[Rows]:
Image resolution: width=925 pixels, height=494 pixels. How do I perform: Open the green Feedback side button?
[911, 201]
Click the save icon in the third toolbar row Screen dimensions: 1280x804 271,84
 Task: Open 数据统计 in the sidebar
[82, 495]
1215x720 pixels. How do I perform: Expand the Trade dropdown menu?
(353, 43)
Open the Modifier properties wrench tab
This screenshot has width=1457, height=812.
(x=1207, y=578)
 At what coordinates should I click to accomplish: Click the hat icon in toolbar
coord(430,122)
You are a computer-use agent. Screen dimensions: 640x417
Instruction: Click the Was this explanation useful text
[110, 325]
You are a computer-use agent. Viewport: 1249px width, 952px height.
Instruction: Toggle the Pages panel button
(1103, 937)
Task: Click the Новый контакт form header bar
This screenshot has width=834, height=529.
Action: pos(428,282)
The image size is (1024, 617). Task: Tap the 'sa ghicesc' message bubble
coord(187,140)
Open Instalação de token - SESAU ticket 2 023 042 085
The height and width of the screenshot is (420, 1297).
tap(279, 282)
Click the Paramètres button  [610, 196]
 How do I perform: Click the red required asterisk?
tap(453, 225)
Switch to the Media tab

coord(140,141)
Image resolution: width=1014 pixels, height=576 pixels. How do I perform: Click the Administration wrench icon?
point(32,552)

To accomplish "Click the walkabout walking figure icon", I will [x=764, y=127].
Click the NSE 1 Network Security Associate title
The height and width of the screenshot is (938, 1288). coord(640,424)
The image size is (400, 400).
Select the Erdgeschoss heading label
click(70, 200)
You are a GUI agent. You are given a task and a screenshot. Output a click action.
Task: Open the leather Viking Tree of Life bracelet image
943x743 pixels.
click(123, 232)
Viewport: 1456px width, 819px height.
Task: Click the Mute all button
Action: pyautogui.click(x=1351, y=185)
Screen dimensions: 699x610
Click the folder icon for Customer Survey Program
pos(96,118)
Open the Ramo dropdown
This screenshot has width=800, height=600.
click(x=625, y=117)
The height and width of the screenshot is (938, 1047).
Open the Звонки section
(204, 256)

[Problem]: Render the stretch from the line containing "The image size is (400, 400)." through the line containing "pos(96,118)" as a Markdown table with the columns Row and Line, leaving out any blank lines.

[Task response]:
| Row | Line |
|---|---|
| 1 | The image size is (400, 400). |
| 2 | Select the Erdgeschoss heading label |
| 3 | click(70, 200) |
| 4 | You are a GUI agent. You are given a task and a screenshot. Output a click action. |
| 5 | Task: Open the leather Viking Tree of Life bracelet image |
| 6 | 943x743 pixels. |
| 7 | click(123, 232) |
| 8 | Viewport: 1456px width, 819px height. |
| 9 | Task: Click the Mute all button |
| 10 | Action: pyautogui.click(x=1351, y=185) |
| 11 | Screen dimensions: 699x610 |
| 12 | Click the folder icon for Customer Survey Program |
| 13 | pos(96,118) |